时间序列入门2

目录

Data-generating process (DGP)

Generating synthetic time series

White Noise

An extreme case of a stochastic process that generates a time series is a white noise process. It has a sequence of random numbers with zero mean and constant standard deviation.

some prebuild function:

import matplotlib.pyplot as plt
import os
import plotly.express as px
import plotly.io as pio
pio.templates.default = "plotly_white"
import timesynth as ts

def plot_time_series(time, values, label, legends=None):
    if legends is not None:
        assert len(legends)==len(values)
    if isinstance(values, list):
        series_dict = {"Time": time}
        for v, l in zip(values, legends):
            series_dict[l] = v
        plot_df = pd.DataFrame(series_dict)
        plot_df = pd.melt(plot_df,id_vars="Time",var_name="ts", value_name="Value")
    else:
        series_dict = {"Time": time, "Value": values, "ts":""}
        plot_df = pd.DataFrame(series_dict)
    
    if isinstance(values, list):
        fig = px.line(plot_df, x="Time", y="Value", line_dash="ts")
    else:
        fig = px.line(plot_df, x="Time", y="Value")
    fig.update_layout(
        autosize=False,
        width=900,
        height=500,
        title={
        'text': label,
#         'y':0.9,
        'x':0.5,
        'xanchor': 'center',
        'yanchor': 'top'},
        titlefont={
            "size": 25
        },
        yaxis=dict(
            title_text="Value",
            titlefont=dict(size=12),
        ),
        xaxis=dict(
            title_text="Time",
            titlefont=dict(size=12),
        )
    )
    return fig
    
def generate_timeseries(signal, noise=None):
    time_sampler = ts.TimeSampler(stop_time=20)
    regular_time_samples = time_sampler.sample_regular_time(num_points=100)
    timeseries = ts.TimeSeries(signal_generator=signal, noise_generator=noise)
    samples, signals, errors = timeseries.sample(regular_time_samples)
    return samples, regular_time_samples, signals, errors

os.makedirs("imgs/", exist_ok=True)
import numpy as np
import matplotlib.pyplot as plt

# Generate the time axis with sequential numbers upto 200
time = np.arange(200)
# Sample 200 hundred random values
values = np.random.randn(200)*100
plot_time_series(time, values, "White Noise")

20230927104708

Red Noise

It has zero mean and constant variance but is serially correlated in time.

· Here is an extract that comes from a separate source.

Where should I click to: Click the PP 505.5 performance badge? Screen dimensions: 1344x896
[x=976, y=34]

\[x_{t} = r * x_{t-1} + (1-r^2)^{0.5} * \epsilon_{t}\]

where $r$ is the correlation coefficient and $\epsilon_{t}$ is the white noise.

import numpy as np
# Generate the time axis with sequential numbers upto 200
time = np.arange(200)
# Sample 200 hundred random values
values = np.zeros(200)
values[0] = np.random.randn()

import matplotlib.pyplot as plt

def plot_time_series(time, values, title):
    plt.plot(time, values)
    plt.title(title)
    plt.xlabel('Time')
    plt.ylabel('Value')
    plt.show()
    
for i in range(1, 200):
    # r = 0.9 ;this is the correlation coefficient
    values[i] = 0.9 * values[i-1] + np.sqrt(1-0.9**2) *np.random.randn()
plot_time_series(time, values, 'red noise process')

or using enumerate to generate the time series!

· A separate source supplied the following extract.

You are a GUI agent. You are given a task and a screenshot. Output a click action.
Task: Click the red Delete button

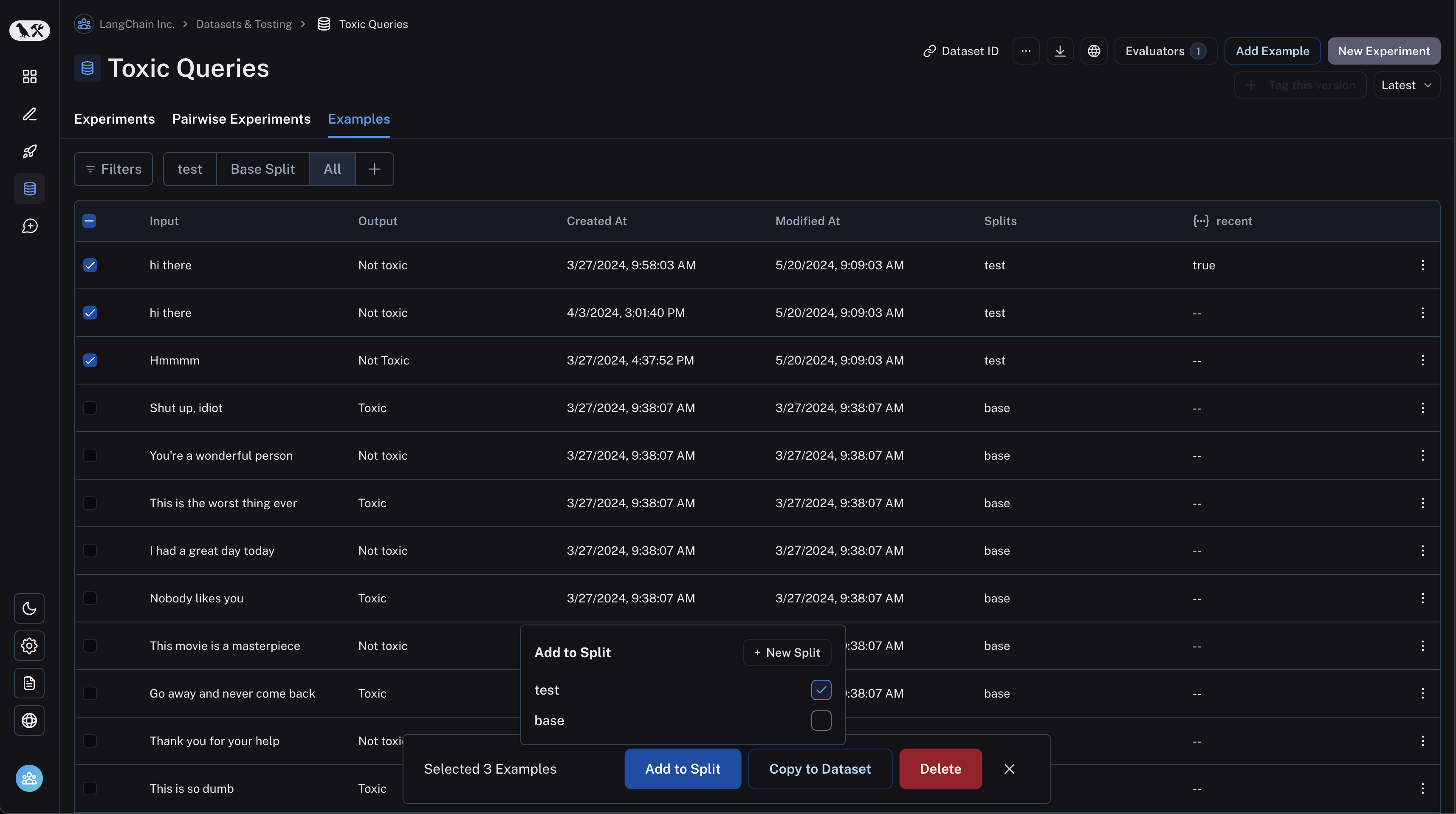[x=940, y=769]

# Setting the correlation coefficient
r = 0.4
# Generate the time axis
time = np.arange(200)
# Generate white noise
white_noise = np.random.randn(200)*100
# Create Red Noise by introducing correlation between subsequent values in the white noise
values = np.zeros(200)
for i, v in enumerate(white_noise):
    if i==0:
        values[i] = v
    else:
        values[i] = r*values[i-1]+ np.sqrt((1-np.power(r,2)))*v
plot_time_series(time, values, "Red Noise Process")

20230927110606

Cyclical or seasonal signals

Let’s take the help of a very useful library to generate the rest of the time series—TimeSynth.

This is an example showing how we can use a sinusoidal function to create cyclicity.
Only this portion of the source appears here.